Regardless of Candida infection etiology, the antifungal most used in public hospitals in Mexico is FLC [2] which has been broadly used in empirical therapy against disseminated mycoses [29]. However, indiscriminate use of FLC (for example prophylaxis) can produce a great economic and ecological impact [2, 18]. In addition to generating resistant yeast, excessive use of FLC has caused its efficacy rate to decrease. FLC offers only variable protection against non-albicans Candida species [12]. Based on differences in susceptibility to FLC, Jenks et al. [30] recommended the implementation of newer triazoles with antifungal activity such as voriconazole [31]. Therefore, to minimize the further development of resistance by Candida and Cryptococcus, appropriate antifungal treatments should be carefully selected, started as early as possible, and only used in patients with proven infection [12, 32].

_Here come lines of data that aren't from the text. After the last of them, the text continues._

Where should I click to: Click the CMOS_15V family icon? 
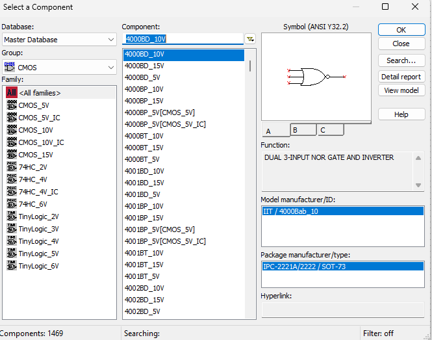[11, 155]
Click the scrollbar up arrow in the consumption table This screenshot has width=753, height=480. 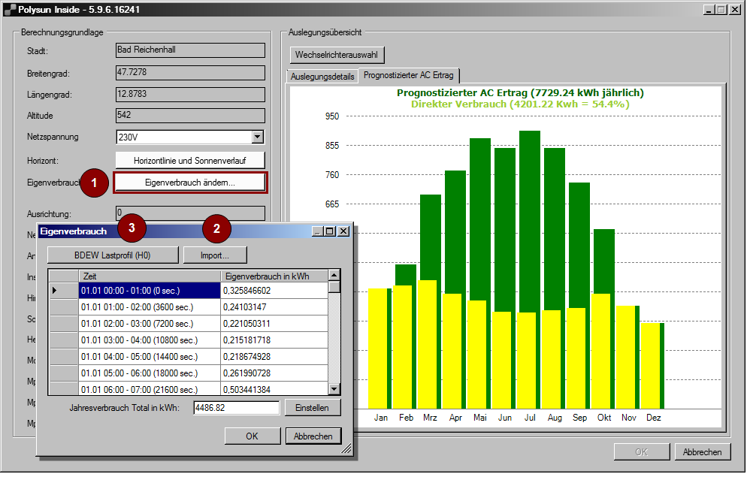click(x=334, y=276)
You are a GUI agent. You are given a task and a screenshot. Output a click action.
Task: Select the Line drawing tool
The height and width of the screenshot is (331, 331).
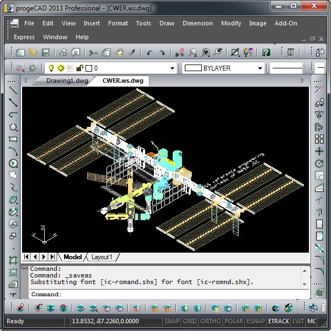13,90
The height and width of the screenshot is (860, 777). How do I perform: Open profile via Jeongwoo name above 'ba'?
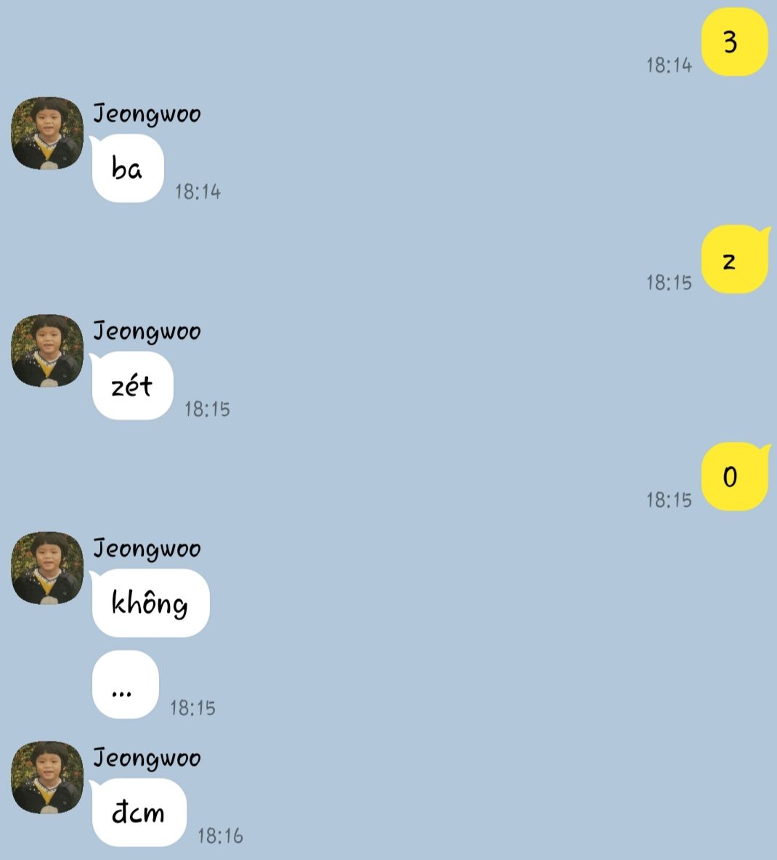click(147, 115)
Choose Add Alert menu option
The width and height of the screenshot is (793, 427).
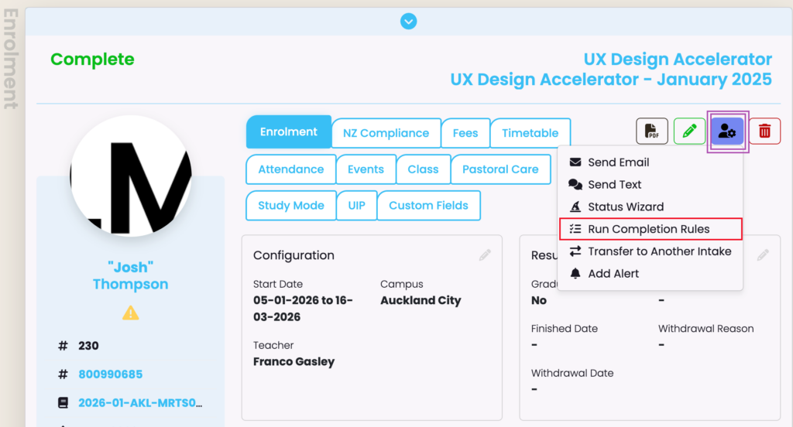click(613, 274)
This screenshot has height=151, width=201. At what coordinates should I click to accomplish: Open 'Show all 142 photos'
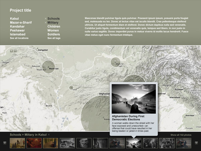pyautogui.click(x=181, y=135)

General resistance to azoles, and specific resistance to FLC, have been reported in Candida and Cryptococcus [2, 18]. Moreover, the data generated from this study indicate that ITR, FLC, and MCN were the less effective antifungals, which contrasts with the use of FLC in therapy. The findings for C. glabrata resistance to azoles shown in this study are similar to those previously published [1, 33]. In contrast to Corzo-Leon et al. [18] and González et al. [1], we found high resistance of C. tropicalis and C. albicans to azoles and AMB. Additionally, C. parapsilosis was susceptible to all antifungal agents tested. According to González et al. [1], Pfaller and Diekema [30], and Corzo-Leon et al. [18], and based on our results, the use of FLC should not be continued for prophylaxis or in patients with recurrent yeast infections.

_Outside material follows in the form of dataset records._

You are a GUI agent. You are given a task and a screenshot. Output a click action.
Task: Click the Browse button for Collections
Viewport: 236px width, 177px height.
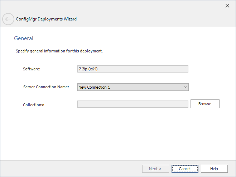pos(204,104)
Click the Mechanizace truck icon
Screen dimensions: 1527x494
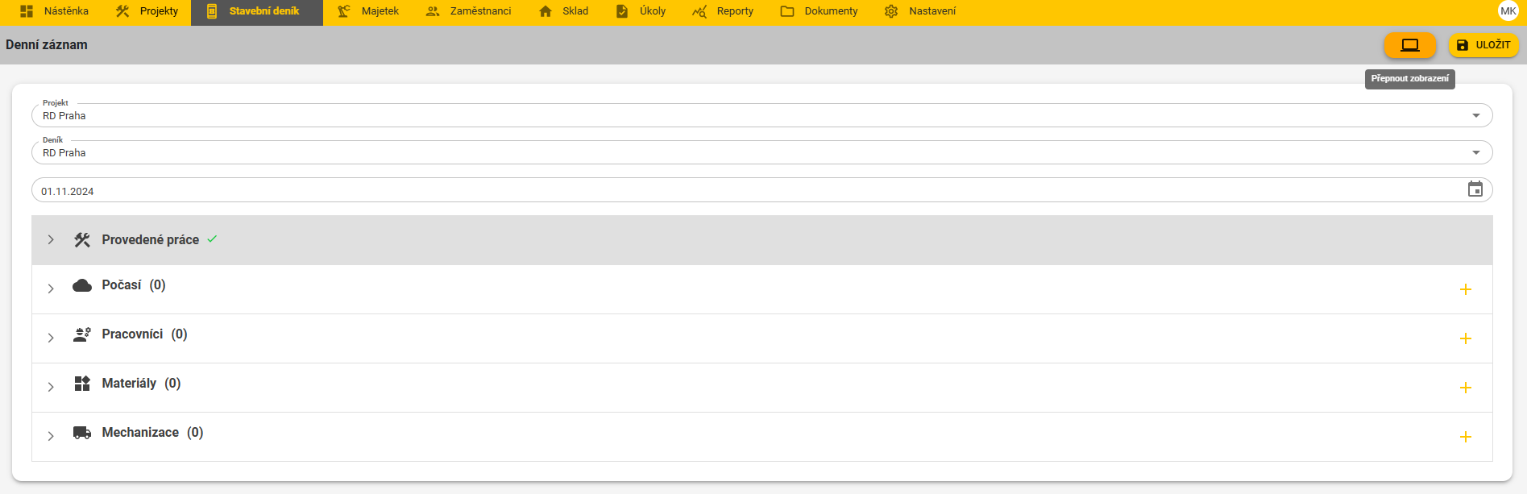[82, 433]
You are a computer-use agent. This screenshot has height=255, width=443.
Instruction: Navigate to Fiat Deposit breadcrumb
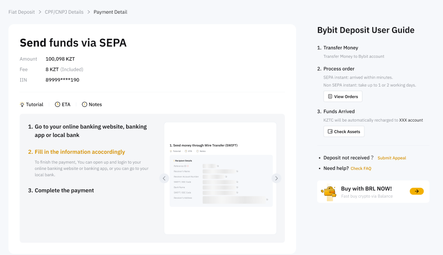point(21,12)
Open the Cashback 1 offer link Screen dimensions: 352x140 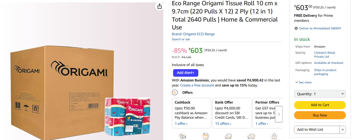(181, 123)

Our study had several limitations. First, some epidemiological data concerning (previous infection, transfers between hospitals, or previous exposure to antifungals) were not available. Second, the isolates were only collected and analyzed for 1 year. The duration of the study could be extended to provide a more comprehensive analysis of the state of fungal infections and treatments. Third, we did not collect samples from the hospital environment or health care workers, which could provide information to better understand the source and spread of infections. Finally, the decision on which treatments were administered was made by physicians at HGQ and was not based on the results of our antifungal assays.

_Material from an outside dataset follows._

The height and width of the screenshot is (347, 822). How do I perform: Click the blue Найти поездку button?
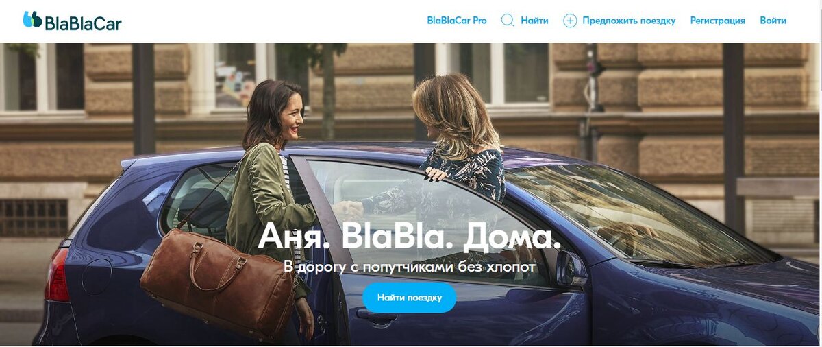point(409,298)
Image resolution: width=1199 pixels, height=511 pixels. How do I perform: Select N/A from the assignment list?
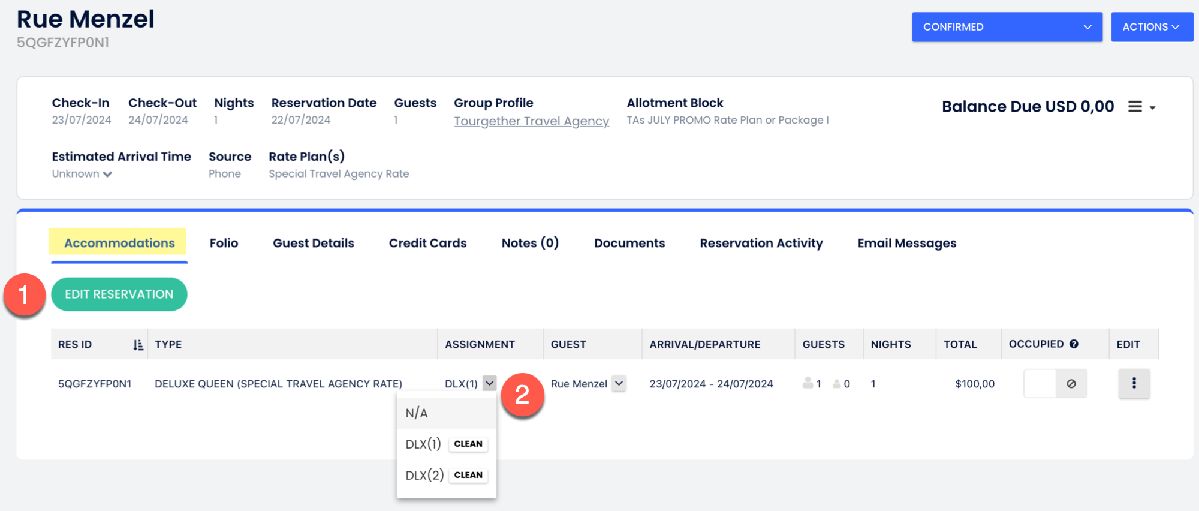[x=417, y=413]
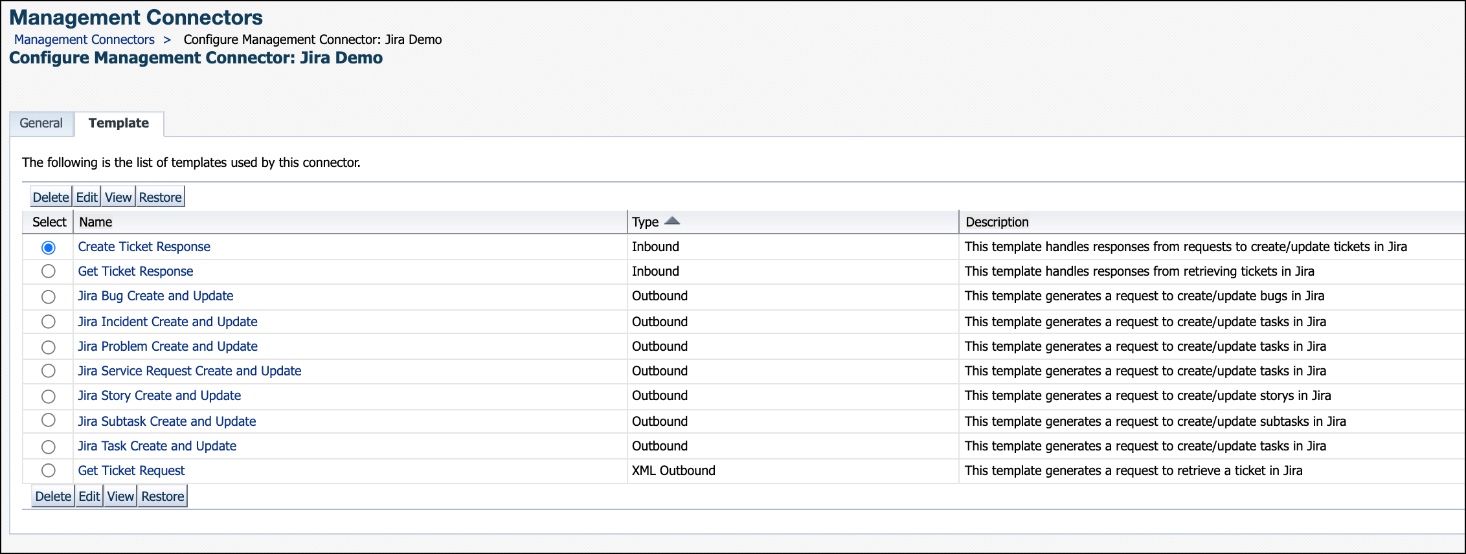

In conclusion, it is important to improve the identification and antifungal test (identification by PCR or susceptibility to echinocandins) of non-albicans Candida species in ICU patients in Mexico to ensure specific identification, diagnosis, and treatment. Selection of appropriate therapeutic strategies should be based on antifungal susceptibility patterns and control measures for risk factors. Nevertheless, the use of standardized technology in diagnostics and research remains a major global challenge, especially in countries such as Mexico. Improving identification and antifungal testing strategies will allow a better understanding of the epidemiology and susceptibility patterns of fungal infection in Mexico and in other countries with limited resources.